Some users of Logitech’s Harmony Hub and remote system have encountered a fairly big issue with the latest firmware update: it blocks local API access, which has in turn led to sudden problems — and broken automation systems — for many users and home theater integrators. Ars Technica reported on the situation yesterday.
Unfortunately, it’s not clear that Logitech has any solution for disappointed users. As the company explained in a forum thread, the 4.15.206 firmware update for the Harmony Hub system was in order to patch a security vulnerability, which also had the effect of blocking these other integrations. “These private local control APIs were never supported Harmony features. While it is unfortunate that customers using these unsupported features are affected by this fix, the overall security of our products and all of our customers is our priority.”
In a statement to Ars Technica, Logitech further explained the issue, noting that “The XMPP interface was used as part of the setup process and was pointed out as an insecure communication. We removed that interface as part of an effort to make to improve the Hub security. That interface was never designed to be used by third parties.” In other words, from Logitech’s perspective, those users were essentially using a security flaw to build out their smart home systems, taking advantage of a feature that they were never supposed to use that ultimately was making the whole system less secure.

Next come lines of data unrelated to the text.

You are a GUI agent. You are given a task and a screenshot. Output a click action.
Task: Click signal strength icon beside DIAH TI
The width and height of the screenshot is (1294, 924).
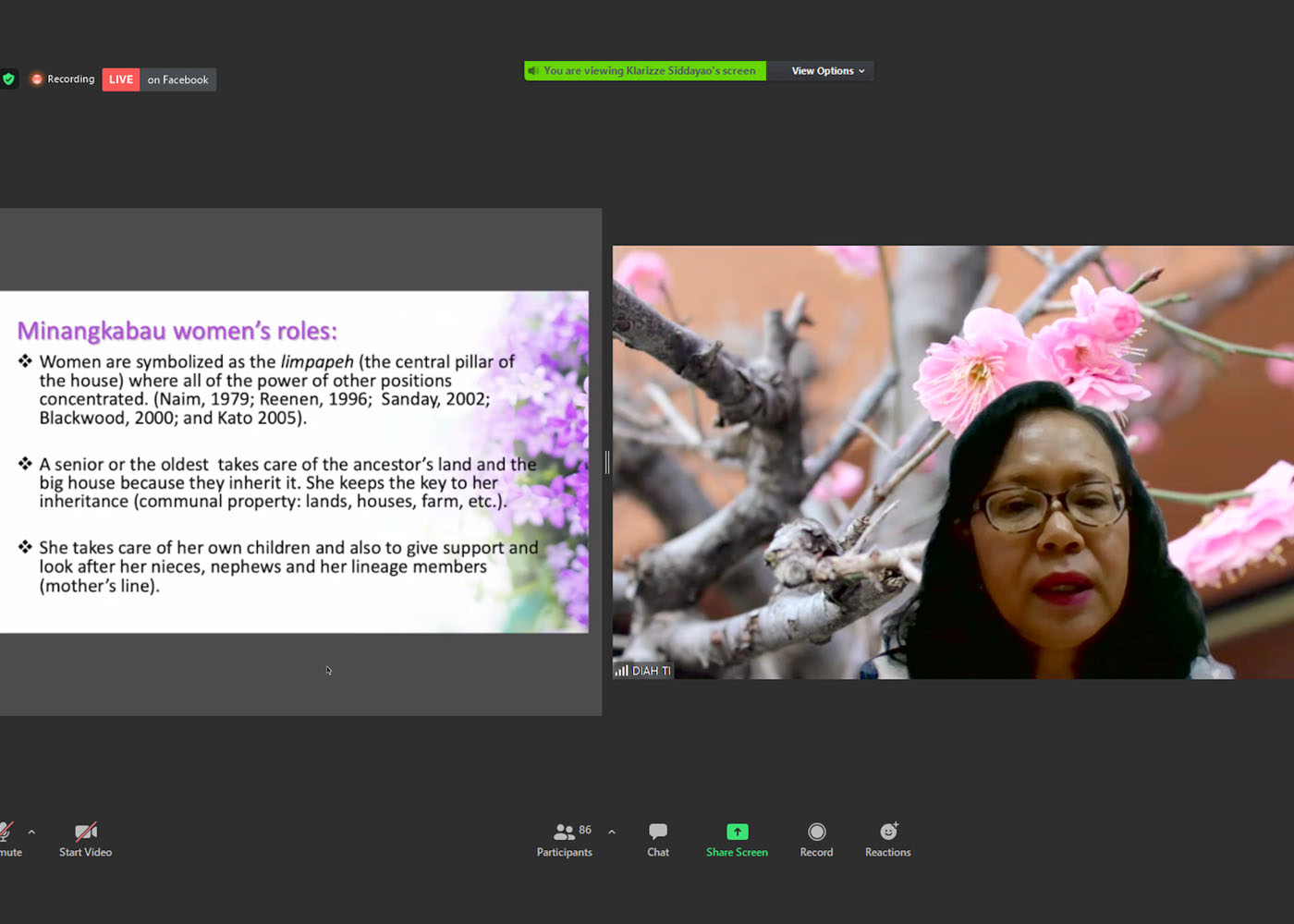click(622, 671)
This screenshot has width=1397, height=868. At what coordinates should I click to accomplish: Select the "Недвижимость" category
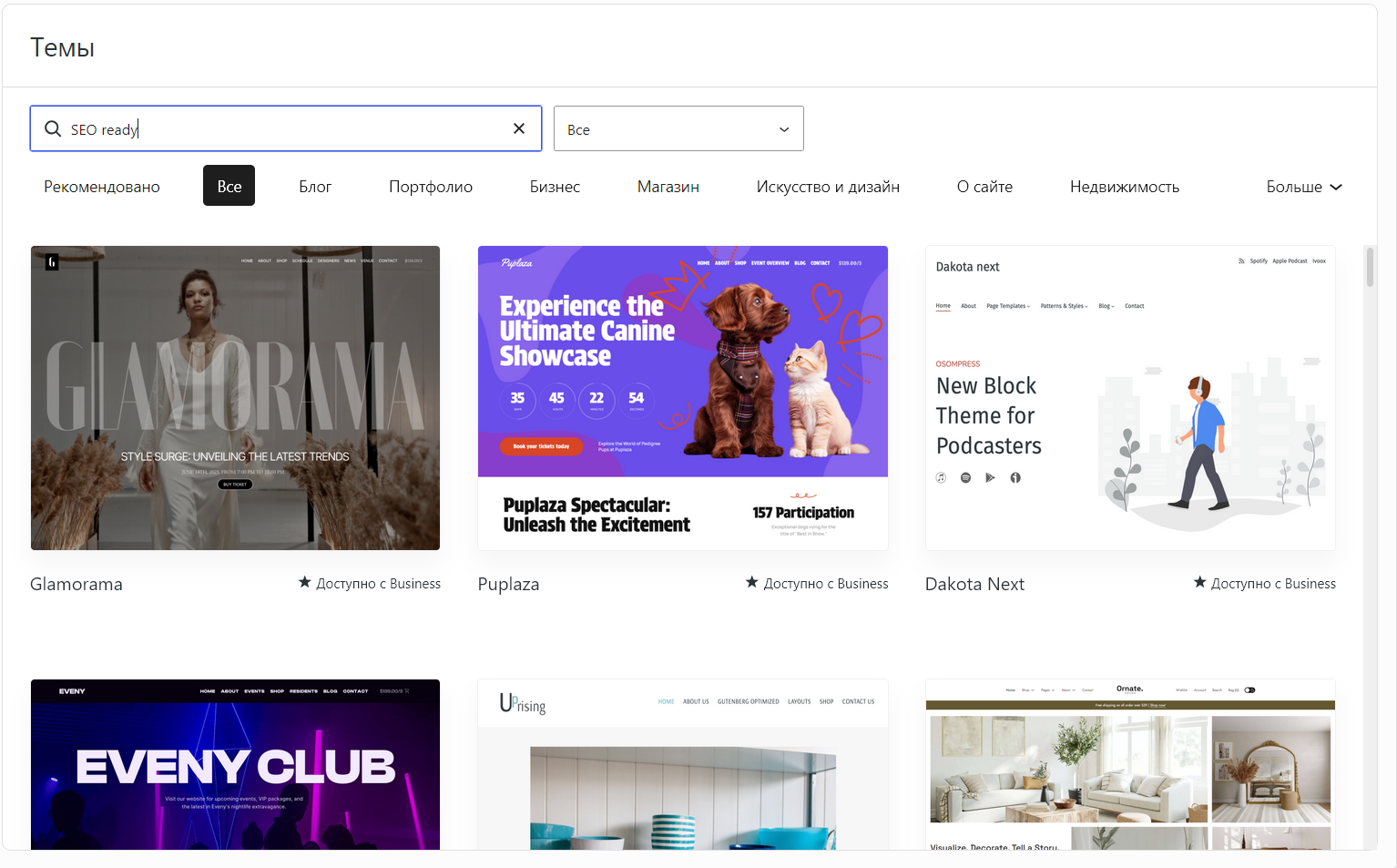pos(1125,186)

It seems to be a fair enough response; after all, Logitech does have to consider the security of its users and do what it thinks best to protect them. But fans aren’t pleased, especially considering that the company has a history of bricking remote setups without warning. Just last year, Logitech announced that its previous generation Harmony Link devices would stop working, and recommended that users switch over to the new Harmony Hub system — a move that would later seem the company offer free Hubs to to all Link owners as an apology.